Among the lines below, copy exactly those from the one with "Instruction: Click the" through the one with "Open the language", counting both ends.

Saved entries:
==========
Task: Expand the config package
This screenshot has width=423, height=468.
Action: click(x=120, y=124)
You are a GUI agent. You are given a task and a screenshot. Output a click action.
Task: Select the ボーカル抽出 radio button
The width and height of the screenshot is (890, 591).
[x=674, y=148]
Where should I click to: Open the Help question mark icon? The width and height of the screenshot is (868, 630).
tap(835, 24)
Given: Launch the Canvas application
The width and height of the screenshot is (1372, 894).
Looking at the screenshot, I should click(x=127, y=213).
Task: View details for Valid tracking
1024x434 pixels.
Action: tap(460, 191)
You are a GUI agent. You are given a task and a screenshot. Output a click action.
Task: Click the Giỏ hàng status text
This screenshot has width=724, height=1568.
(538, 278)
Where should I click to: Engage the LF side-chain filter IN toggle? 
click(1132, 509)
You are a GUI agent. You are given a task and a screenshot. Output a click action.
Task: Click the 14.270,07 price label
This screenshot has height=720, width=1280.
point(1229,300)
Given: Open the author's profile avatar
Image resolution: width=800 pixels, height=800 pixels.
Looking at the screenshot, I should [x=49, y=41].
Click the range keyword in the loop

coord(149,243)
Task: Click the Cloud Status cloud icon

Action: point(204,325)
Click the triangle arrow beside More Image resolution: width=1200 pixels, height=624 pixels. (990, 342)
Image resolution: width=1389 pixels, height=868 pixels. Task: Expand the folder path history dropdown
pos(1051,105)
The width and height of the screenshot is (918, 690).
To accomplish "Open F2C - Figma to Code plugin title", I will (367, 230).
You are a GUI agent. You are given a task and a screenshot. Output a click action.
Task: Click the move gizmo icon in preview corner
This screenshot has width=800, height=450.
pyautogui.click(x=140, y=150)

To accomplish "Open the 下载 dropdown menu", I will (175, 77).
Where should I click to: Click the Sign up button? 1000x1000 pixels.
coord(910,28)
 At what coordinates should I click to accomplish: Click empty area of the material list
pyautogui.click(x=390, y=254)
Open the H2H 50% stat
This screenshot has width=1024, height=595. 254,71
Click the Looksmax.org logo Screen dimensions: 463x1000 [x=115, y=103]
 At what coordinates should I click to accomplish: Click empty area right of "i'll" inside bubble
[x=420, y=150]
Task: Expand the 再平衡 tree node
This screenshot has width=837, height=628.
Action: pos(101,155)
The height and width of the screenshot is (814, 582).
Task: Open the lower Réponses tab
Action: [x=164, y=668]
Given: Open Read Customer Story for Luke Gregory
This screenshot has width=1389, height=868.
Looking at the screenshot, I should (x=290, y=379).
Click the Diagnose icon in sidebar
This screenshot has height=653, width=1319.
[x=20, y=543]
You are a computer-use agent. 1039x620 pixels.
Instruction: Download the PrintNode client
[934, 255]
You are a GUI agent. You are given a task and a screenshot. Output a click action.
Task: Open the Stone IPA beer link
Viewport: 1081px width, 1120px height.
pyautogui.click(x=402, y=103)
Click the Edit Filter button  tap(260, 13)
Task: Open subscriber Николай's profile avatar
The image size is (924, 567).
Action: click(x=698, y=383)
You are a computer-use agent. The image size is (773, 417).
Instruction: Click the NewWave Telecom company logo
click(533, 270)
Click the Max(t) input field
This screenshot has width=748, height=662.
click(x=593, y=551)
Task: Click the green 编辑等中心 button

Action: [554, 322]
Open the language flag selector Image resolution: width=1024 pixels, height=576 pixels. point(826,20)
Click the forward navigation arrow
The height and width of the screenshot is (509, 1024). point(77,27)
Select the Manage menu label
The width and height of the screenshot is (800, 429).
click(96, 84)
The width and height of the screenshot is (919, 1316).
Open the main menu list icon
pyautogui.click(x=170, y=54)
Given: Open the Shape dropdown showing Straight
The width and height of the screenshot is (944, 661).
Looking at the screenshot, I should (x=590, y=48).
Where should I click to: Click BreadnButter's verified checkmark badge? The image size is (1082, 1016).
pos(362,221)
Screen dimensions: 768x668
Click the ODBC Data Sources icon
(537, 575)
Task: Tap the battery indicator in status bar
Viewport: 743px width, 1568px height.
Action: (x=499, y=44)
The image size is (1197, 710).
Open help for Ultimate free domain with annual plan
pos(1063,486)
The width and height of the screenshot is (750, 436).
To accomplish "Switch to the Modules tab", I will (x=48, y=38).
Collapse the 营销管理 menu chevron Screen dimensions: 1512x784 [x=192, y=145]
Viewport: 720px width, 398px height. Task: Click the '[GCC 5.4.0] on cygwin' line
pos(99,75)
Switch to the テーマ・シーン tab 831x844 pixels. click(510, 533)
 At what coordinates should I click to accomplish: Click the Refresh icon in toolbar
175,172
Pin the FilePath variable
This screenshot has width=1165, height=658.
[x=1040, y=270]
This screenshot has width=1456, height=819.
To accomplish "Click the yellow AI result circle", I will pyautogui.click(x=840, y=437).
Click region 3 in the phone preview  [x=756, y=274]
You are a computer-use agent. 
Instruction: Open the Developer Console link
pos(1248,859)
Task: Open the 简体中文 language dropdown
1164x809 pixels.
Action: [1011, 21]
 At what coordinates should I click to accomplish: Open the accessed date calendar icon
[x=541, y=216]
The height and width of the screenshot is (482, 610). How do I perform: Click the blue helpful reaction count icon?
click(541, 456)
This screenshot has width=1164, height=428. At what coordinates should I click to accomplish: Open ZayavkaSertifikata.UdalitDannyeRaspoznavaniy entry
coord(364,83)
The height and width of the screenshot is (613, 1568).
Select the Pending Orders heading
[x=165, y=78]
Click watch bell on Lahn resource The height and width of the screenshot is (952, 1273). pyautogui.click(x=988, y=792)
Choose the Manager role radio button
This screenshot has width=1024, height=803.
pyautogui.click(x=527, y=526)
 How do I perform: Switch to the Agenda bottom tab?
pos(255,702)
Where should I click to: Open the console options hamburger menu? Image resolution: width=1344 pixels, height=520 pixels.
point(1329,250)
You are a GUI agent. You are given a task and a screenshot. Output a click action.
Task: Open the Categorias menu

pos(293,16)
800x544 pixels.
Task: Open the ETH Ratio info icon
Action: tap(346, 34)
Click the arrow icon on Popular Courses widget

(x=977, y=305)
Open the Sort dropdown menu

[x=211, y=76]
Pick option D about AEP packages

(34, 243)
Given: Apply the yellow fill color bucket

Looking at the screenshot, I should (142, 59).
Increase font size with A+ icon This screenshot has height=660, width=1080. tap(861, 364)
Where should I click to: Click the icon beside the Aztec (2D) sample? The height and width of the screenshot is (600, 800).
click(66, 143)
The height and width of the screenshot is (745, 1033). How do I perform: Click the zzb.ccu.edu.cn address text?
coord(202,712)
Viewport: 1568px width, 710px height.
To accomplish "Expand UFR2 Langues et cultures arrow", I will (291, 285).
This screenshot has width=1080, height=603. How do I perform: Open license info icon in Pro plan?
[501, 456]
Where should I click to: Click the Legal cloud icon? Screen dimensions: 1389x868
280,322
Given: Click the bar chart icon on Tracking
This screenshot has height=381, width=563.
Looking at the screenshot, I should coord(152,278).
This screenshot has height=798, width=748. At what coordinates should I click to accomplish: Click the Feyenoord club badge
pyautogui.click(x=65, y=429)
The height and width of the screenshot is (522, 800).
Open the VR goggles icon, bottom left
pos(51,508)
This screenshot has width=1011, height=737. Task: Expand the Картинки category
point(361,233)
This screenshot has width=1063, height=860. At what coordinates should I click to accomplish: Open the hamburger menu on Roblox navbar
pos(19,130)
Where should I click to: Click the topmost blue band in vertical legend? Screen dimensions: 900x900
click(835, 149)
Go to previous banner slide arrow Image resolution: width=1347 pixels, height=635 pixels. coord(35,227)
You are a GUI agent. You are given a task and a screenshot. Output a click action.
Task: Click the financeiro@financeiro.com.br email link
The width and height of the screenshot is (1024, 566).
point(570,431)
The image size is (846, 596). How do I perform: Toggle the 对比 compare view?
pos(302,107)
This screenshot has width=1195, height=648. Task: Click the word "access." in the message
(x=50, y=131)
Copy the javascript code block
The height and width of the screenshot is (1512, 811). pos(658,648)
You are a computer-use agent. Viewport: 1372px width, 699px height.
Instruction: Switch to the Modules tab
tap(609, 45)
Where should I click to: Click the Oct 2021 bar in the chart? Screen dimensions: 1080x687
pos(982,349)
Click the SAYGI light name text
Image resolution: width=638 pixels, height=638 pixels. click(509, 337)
==========
## [Problem solution]
Instruction: Click the NewWave Telecom company logo
click(533, 270)
Click the Max(t) input field
This screenshot has width=748, height=662.
click(x=593, y=551)
Task: Click the green 编辑等中心 button

Action: [554, 322]
Open the language flag selector Image resolution: width=1024 pixels, height=576 pixels. point(826,20)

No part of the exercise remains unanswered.